Sans la charité, le prêtre est un " airain sonnant ", quels que soient ses talents. Sans elle, " il n'est rien " et sans elle, toutes ses œuvres sont néant : " elles ne lui servent de rien " (1 Co 13, 1-3).

La chasuble est à deux pans, un devant et un derrière, parce que la charité, qui est une, a deux objets : Dieu et le prochain, comme il y a deux tables de la Loi, une qui concerne Dieu et une autre qui concerne l'homme ; comme il y a deux parties au Notre Père, une qui concerne Dieu et une autre qui concerne l'homme ; tout comme Dieu, qui est charité, s'est manifesté aux hommes dans son Fils, vrai Dieu mais aussi vrai homme.

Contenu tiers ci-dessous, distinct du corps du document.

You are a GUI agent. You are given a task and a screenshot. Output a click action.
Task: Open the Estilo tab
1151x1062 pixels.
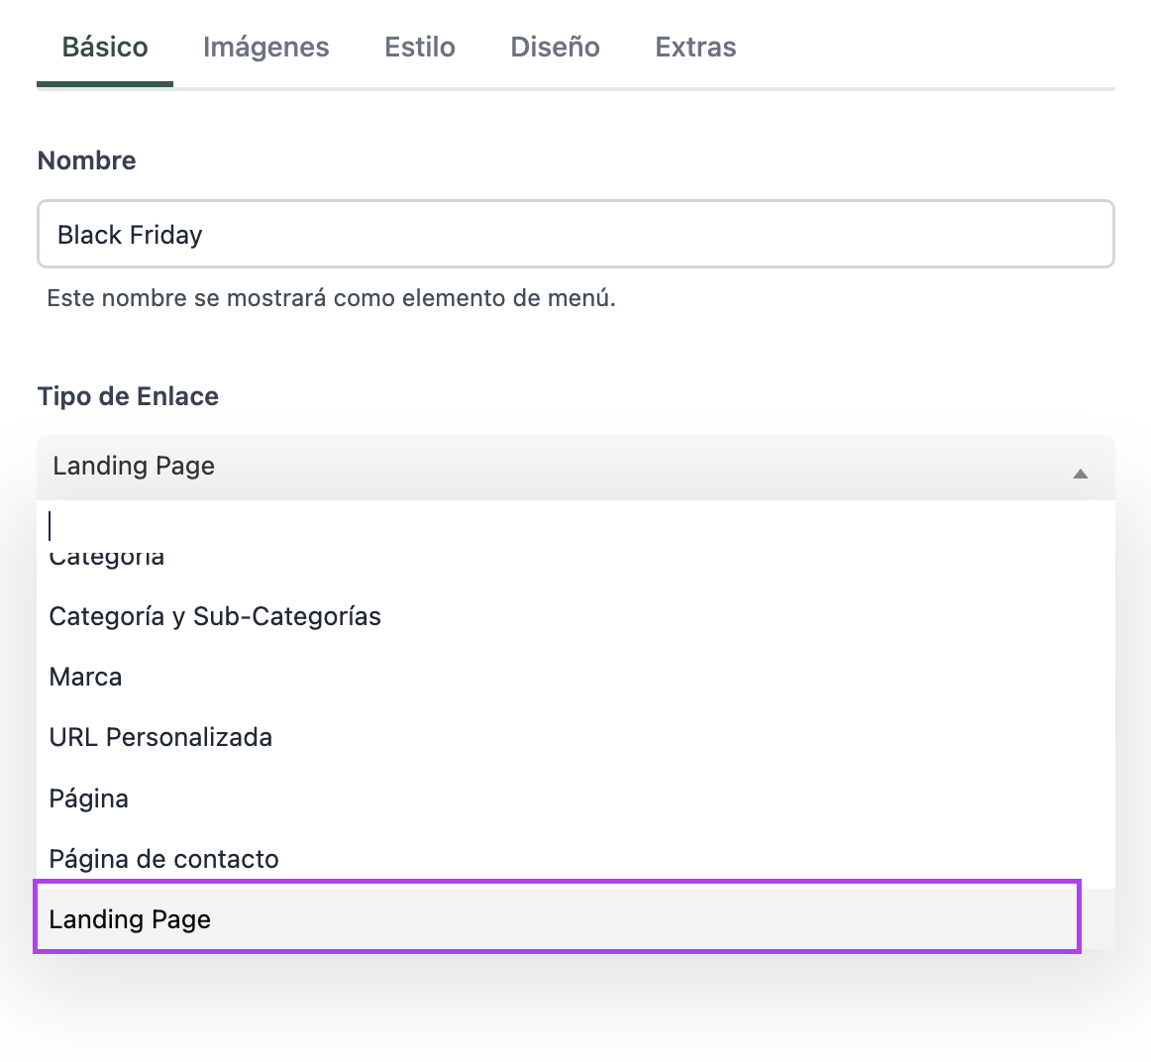[x=419, y=48]
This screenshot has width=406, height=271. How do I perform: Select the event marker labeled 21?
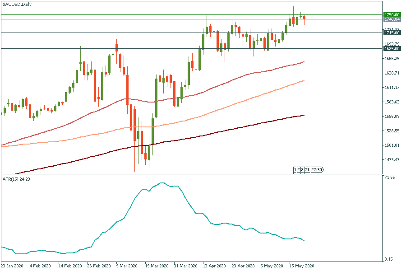pos(307,170)
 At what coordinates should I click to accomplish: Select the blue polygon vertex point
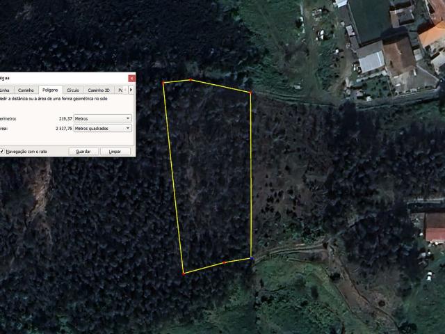pyautogui.click(x=252, y=258)
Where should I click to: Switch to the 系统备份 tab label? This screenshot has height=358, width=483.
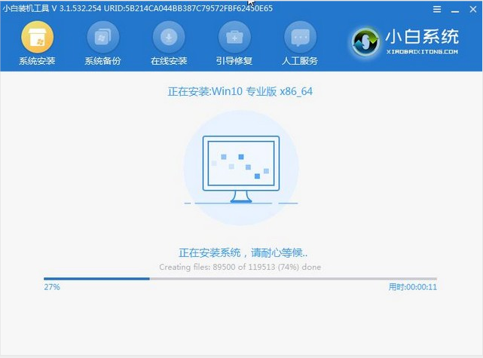103,60
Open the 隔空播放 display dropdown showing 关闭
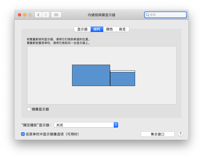203x159 pixels. 84,125
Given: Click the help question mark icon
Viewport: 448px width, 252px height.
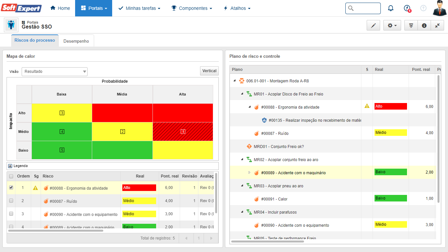Looking at the screenshot, I should [x=423, y=8].
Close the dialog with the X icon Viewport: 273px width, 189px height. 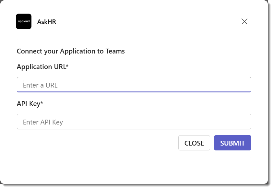[x=244, y=22]
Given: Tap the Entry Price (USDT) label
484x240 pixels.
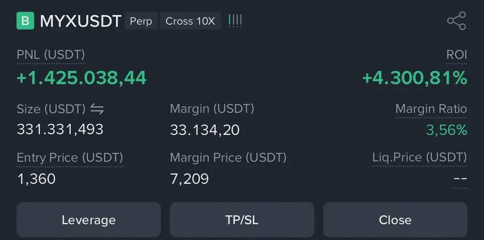Looking at the screenshot, I should click(70, 158).
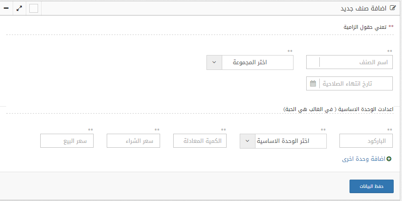
Task: Click the green plus icon for another unit
Action: click(x=388, y=159)
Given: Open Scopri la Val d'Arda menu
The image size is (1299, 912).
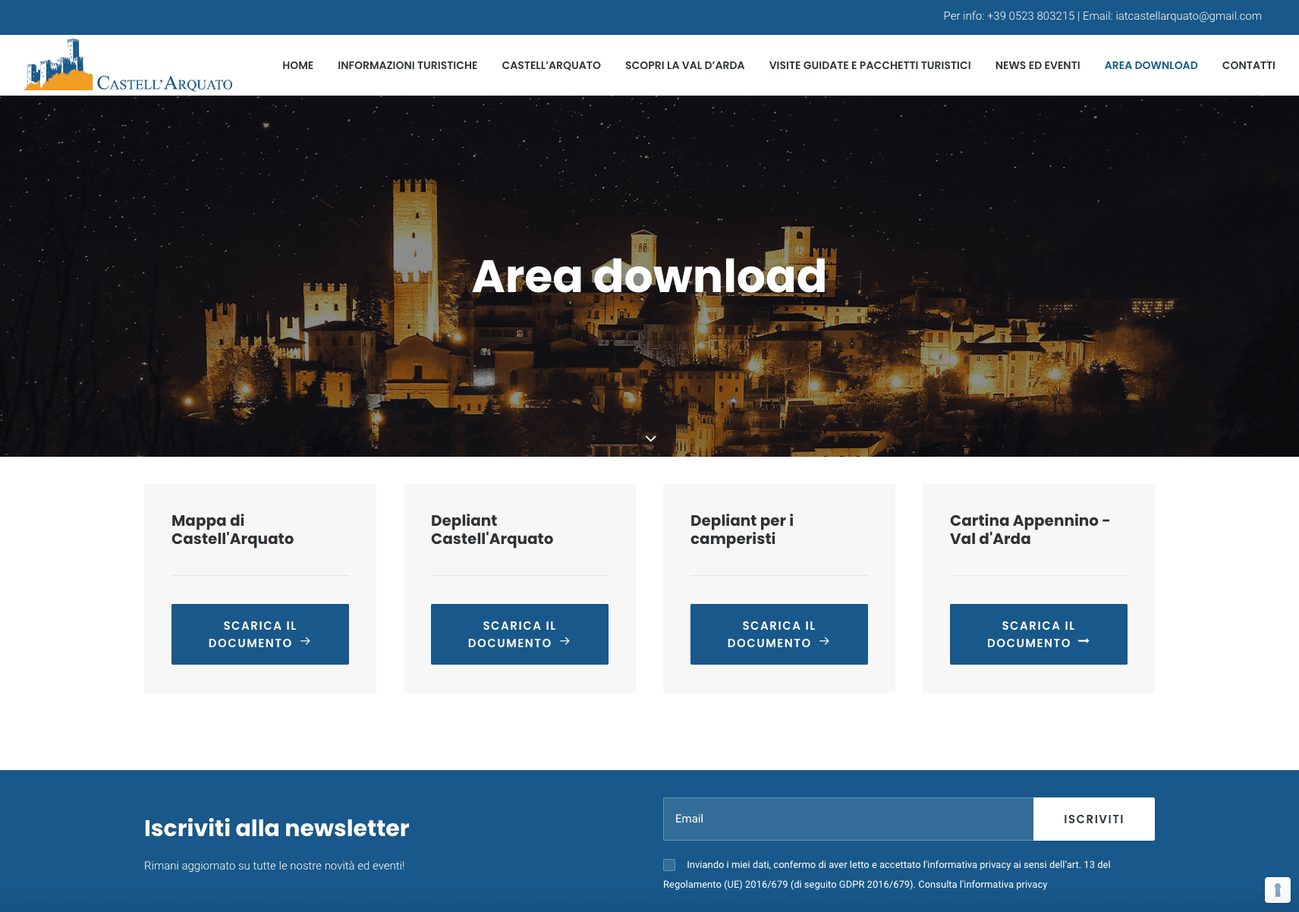Looking at the screenshot, I should [x=684, y=65].
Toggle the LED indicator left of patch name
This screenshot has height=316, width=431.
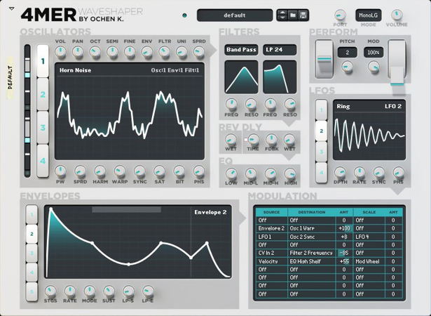(x=185, y=15)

Le pontife, après la communion du nouveau prêtre, lui donne le pouvoir d'absoudre, à la suite de quoi, il déploie la chasuble, encore pliée, en disant à l'ordonné

" Que le Seigneur vous revête de la robe d'innocence. "

Ce déploiement de la chasuble semble être du XIIe siècle.

Le missel nous livre encore une autre formule relative à la chasuble, c'est celle que le prêtre doit réciter en la revêtant

" Seigneur, vous qui avez dit: Mon joug est suave et mon fardeau léger : faites que je puisse le porter de manière à obtenir votre grâce."

Cette prière du missel est du IXe siècle et fait allusion à la parole suivante de Notre-Seigneur : " Venez à moi, vous tous qui êtes fatigués et qui êtes chargés, et je vous soulagerai. Prenez mon joug sur vous, et apprenez de moi que je suis doux et humble de cœur, et vous trouverez le repos de vos âmes. Car mon joug est doux et mon fardeau léger " (Mt 11, 28-30).

La chasuble est aussi le mémorial du manteau de pourpre dont le Christ fut revêtu devant Pilate. Elle est enfin le manteau sans couture du Sauveur tiré au sort par les soldats au pied de la croix.